●オープニング本文
前回のリプレイを見る「危機」は、石の下に集まる地虫のよう。
知らぬ間に集まり、いきなり姿を現す。そして、予期や予想はしていても、それに対処できる者は稀。
日常生活においても「危機」の芽は伸び、それは根を張り蔓を伸ばし、葉を茂らせ、花を咲かせる。
が、花そのものは目立たなくとも、花が実らせる果実こそがより危険と言える。
危機の種が伸び、危機の花が咲き、危機の実が生る。今回のバグア軍が忍び寄った危機は、花を咲かせ、そして実を結ぼうとしていた。
宮崎港・空港整備事務所跡。
坂本司令官は、ここ数日で安堵と焦燥とを繰り返し味わってきた。次第に彼は、自分が「安心」できなくなりつつあるのを知った。なぜなら、安堵の後で襲い掛かってくる危機が、より強く自らにもたれかかってくるからだ。

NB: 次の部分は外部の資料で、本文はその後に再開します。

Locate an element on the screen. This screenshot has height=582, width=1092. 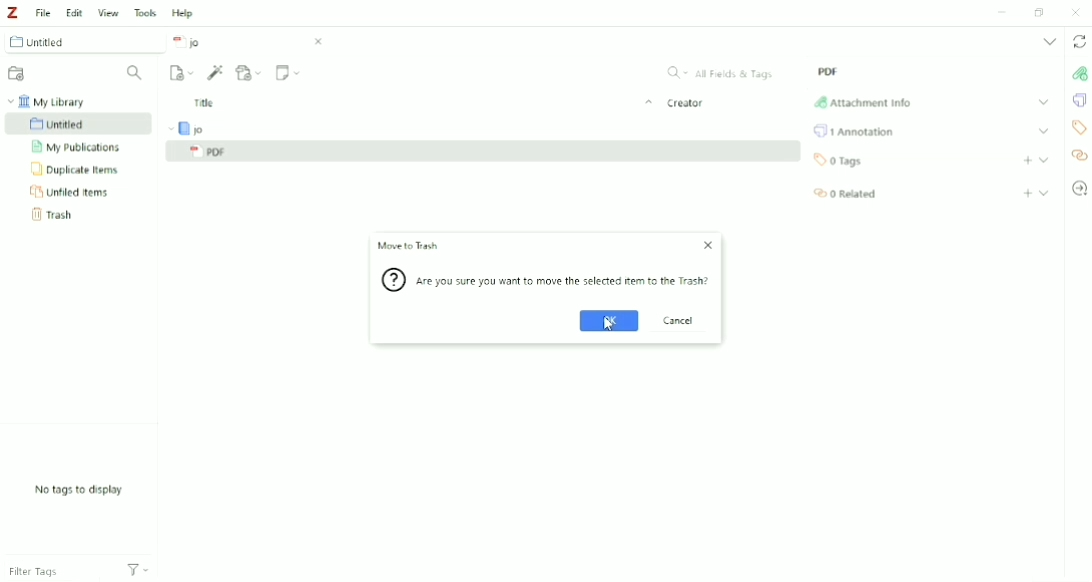
Tags is located at coordinates (1077, 128).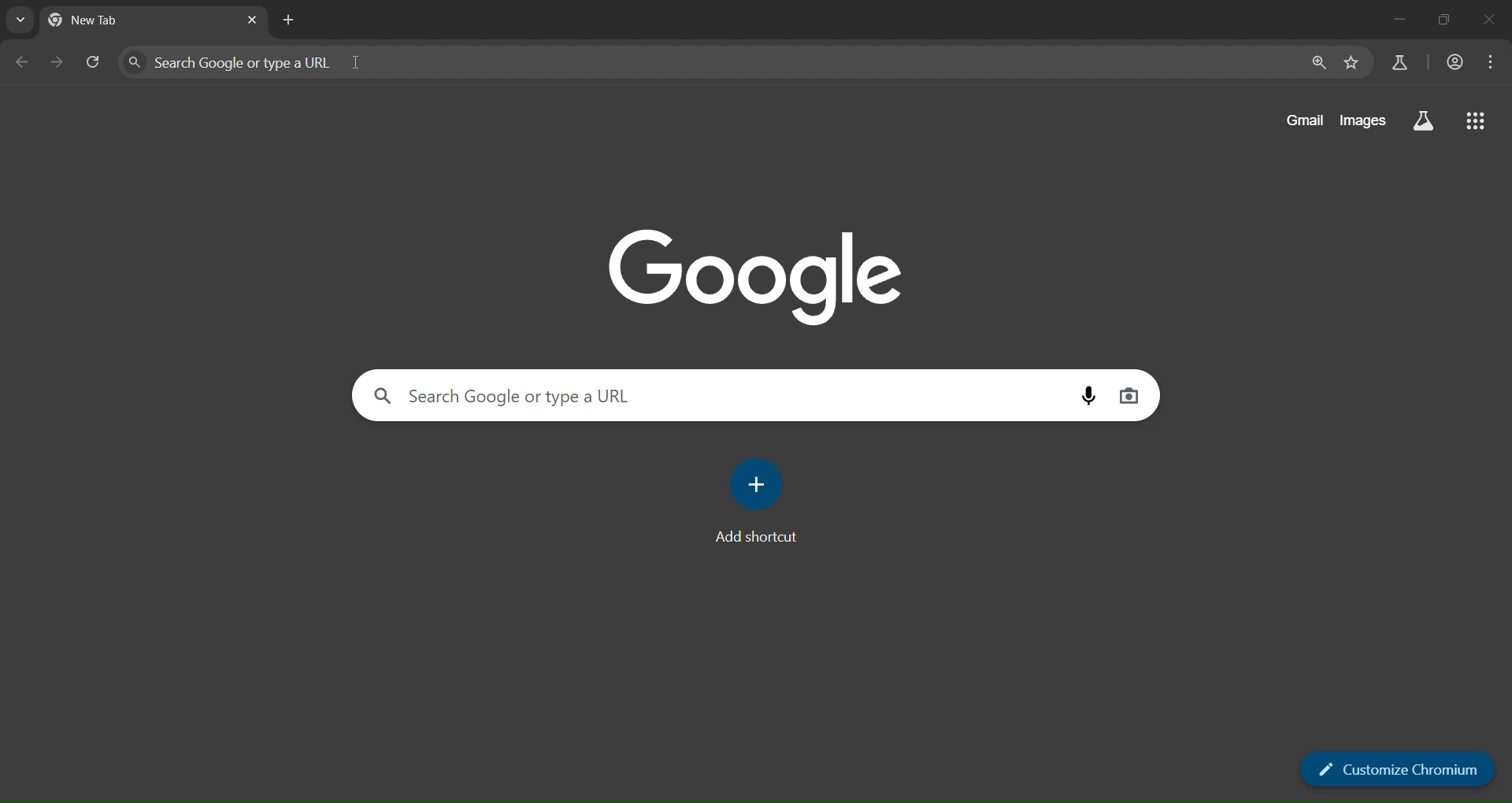  What do you see at coordinates (21, 63) in the screenshot?
I see `go back one page` at bounding box center [21, 63].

状況が好転し、安心する。しかし、必ずその次に、以前以上の絶望的状況、危険と危機とが襲い掛かってくる。それを払っても同じこと。また同じく危機が忍び寄ってくる。
不安が消えて安心しても、それは更なる不安を増すためのものにしかならない。
ならば、どんなに状況が好転しても、「安心や安堵などしないほうがいい」。そのように変わりつつある自分を理解してはいたが、それに対し何も出来なかった。それもまた、彼自身の不安を増長させる。
休暇が欲しかった。自分が壊れてしまう前に。
だが、そんなものは与えられないし、与えられるわけもないのも分かっている。人員も時間も、なにより勝機も足りないのだ。自分は軍人だ。ならば、この身と引き換えに敵を倒してから壊れようぞ。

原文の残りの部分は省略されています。